Francesco Molinari delighted the home fans in Monza as he held his nerve to clinch a dramatic one-shot victory over Danny Willett at the Italian Open.
Willett piled the pressure on the crowd favourite when he birdied the 13th and eagled the next to close to within a shot of the leader, but he was unable to better par over the last four holes, as Molinari produced a stunning save on the 72nd.
The 33-year-old blocked his final drive way right into the trees, but he managed to recover with superb long-iron onto the front of the green, before rolling in a four-foot putt to card a 65 and seal his first European Tour title in over four years.
At a rain-affected event, which saw the second round only completed on Saturday, Molinari had earlier holed from a greenside bunker to close out a third round 64, while Willett had 10 holes to complete when play was suspended due to darkness on Saturday and carded three birdies on the back nine to return a flawless 67 and tie the Italian for the lead on 16 under.

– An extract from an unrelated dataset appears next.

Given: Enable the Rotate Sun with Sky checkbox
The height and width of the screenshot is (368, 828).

But the Masters champion soon found himself trailing by two when Molinari hit his second to 15 feet at the long opening hole and nailed the putt for birdie, and he added another from five feet at the next after Willett had holed a good putt for a three.

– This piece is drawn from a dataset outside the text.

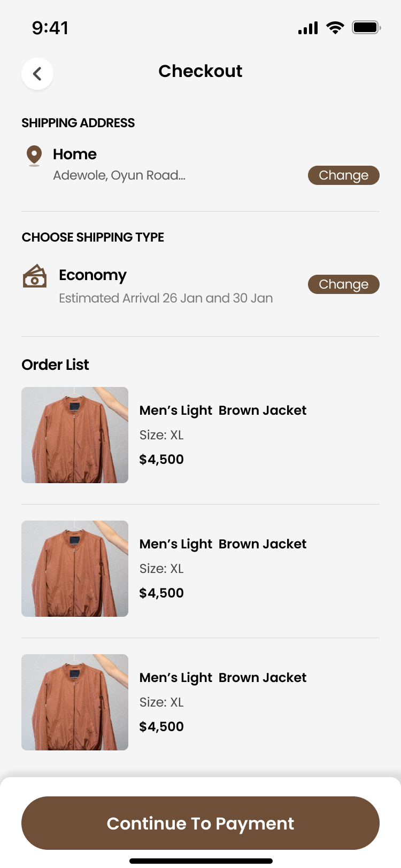Change the Economy shipping type
The image size is (401, 868).
343,284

But the two-time Ryder Cup star faltered on the 13th when he came up short with his approach, and failed to get up and down after Willett had made his birdie, and Molinari’s lead was trimmed to one despite a birdie at the par-five next as Willett smote a stunning second to 12 feet and holed the putt for a three.
The pair traded pars over the next three holes and both missed the fairway at the last, but Molinari made light of having no direct path to the green as he produced a brilliant low fade from behind a tree, and his ball took a kindly kick to avoid the front-left bunker and bounded onto the putting surface.
Molinari lagged to four feet and looked likely to have two putts for the win, but Willett ramped up the pressure when he salvaged a par-four with a delightful putt from 15 feet to card a 66 and complete 72 holes with just a single bogey.
But Molinari was up to the task, his tricky putt dropping in the left side of the cup to earn him his second home title, 10 years after he made his European Tour breakthrough at Castello di Tolcinasco.